And one and two, and shoulder roll — that’s right — and walk and walk and fingers out –even more — and touch the head and lift the hat — fingers out! even more! — and smile! “Fosse,” the musical revue presenting much of the late choreographer’s most memorable work, is a vibrant panoply of pelvic thrusts and extended limbs, all wrapped up in a slick package that’s appropriately glitzy. (What would Fosse be, after all, without the black clothes, white gloves and bowler hats?) The show captures Fosse’s special brand of showmanship — his wit, lyricism and sensuality — that, more than a decade after his death and two decades after his prime work, retains its ability to surprise. The musicals he choreographed feel dated now, but the dancing doesn’t.

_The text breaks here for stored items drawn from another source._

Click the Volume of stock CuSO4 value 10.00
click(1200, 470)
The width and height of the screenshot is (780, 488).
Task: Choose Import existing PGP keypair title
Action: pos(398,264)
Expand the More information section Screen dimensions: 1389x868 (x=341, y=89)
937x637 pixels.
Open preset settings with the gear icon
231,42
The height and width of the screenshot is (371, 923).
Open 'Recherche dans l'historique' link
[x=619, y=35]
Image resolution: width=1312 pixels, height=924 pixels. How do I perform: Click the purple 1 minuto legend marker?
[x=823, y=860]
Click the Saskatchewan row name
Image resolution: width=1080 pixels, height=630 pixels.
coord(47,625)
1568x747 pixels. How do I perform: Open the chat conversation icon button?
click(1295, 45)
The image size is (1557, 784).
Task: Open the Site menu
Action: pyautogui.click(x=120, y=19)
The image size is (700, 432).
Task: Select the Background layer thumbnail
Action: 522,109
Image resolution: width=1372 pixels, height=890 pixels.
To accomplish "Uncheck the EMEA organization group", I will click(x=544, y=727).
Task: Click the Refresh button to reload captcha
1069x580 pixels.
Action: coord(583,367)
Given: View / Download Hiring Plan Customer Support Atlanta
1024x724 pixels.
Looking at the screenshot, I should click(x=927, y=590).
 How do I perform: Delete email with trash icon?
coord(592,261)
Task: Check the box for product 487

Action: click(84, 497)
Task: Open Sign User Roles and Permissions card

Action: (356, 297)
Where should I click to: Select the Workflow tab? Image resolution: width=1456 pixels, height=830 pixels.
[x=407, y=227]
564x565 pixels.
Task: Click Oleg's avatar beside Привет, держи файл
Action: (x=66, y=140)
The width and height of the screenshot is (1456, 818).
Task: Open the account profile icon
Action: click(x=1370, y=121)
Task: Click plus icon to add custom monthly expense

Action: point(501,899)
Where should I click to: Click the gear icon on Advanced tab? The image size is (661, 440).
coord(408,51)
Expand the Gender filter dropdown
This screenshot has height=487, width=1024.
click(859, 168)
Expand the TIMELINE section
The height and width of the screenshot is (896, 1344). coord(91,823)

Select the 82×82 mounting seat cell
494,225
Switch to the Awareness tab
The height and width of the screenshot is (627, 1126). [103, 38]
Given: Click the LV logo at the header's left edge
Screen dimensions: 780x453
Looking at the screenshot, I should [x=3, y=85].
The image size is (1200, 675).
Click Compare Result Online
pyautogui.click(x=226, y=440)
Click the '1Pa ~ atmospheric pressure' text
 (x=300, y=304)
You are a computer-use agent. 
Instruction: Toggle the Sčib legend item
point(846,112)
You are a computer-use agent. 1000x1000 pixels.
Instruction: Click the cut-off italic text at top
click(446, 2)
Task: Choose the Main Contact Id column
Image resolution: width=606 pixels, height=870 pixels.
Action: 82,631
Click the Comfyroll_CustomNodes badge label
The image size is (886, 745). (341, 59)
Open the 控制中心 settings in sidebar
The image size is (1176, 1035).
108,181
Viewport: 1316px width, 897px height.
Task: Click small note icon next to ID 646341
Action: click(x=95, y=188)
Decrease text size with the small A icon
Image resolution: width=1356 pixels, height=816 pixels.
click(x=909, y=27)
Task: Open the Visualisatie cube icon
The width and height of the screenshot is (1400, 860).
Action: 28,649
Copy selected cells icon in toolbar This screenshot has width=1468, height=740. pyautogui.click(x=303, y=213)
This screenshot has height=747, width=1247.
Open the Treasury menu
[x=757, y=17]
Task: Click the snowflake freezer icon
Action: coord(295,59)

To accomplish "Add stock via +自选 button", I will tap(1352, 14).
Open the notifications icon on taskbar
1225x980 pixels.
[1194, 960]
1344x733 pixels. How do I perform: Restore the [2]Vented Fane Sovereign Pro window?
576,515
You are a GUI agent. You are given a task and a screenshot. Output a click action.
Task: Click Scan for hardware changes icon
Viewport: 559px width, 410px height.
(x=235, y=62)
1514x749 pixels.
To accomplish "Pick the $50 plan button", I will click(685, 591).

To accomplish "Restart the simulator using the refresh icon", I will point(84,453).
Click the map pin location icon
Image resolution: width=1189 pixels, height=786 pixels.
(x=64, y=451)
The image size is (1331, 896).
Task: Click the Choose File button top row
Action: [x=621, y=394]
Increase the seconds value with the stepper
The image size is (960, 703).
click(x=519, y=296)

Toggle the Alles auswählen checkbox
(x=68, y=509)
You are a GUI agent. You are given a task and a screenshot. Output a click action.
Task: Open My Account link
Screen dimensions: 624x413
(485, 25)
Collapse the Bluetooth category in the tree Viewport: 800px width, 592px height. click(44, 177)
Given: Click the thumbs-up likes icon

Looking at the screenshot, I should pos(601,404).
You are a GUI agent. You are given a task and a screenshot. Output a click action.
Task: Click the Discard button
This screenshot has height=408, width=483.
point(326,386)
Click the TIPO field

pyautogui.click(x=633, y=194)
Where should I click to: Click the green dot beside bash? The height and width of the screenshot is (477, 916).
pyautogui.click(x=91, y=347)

The show includes numbers from the various eras of Fosse’s career, carefully and lovingly re-created by Fosse collaborators Ann Reinking and Chet Walker, with help from Gwen Verdon. This touring version of the Tony-winning Broadway show boasts a young ensemble with plenty of energy and glittering teeth. The company’s been together since September of last year, and it shows in the taut polish of the group numbers and easygoing sense of camaraderie in the transitions.
The show has a strong flow, although it doesn’t have a definite shape, and the creators didn’t feel the need to fill in any narrative background for the individual selections; designers Santo Loquasto (sets and costumes) and Andrew Bridge (lighting) do an excellent job of setting the tone.
Not every number sparkles –the middle of the show sags a bit, and even the act one closer, “I Wanna Be a Dancin’ Man,” feels a bit rote. But for long stretches, the show is mesmerizing.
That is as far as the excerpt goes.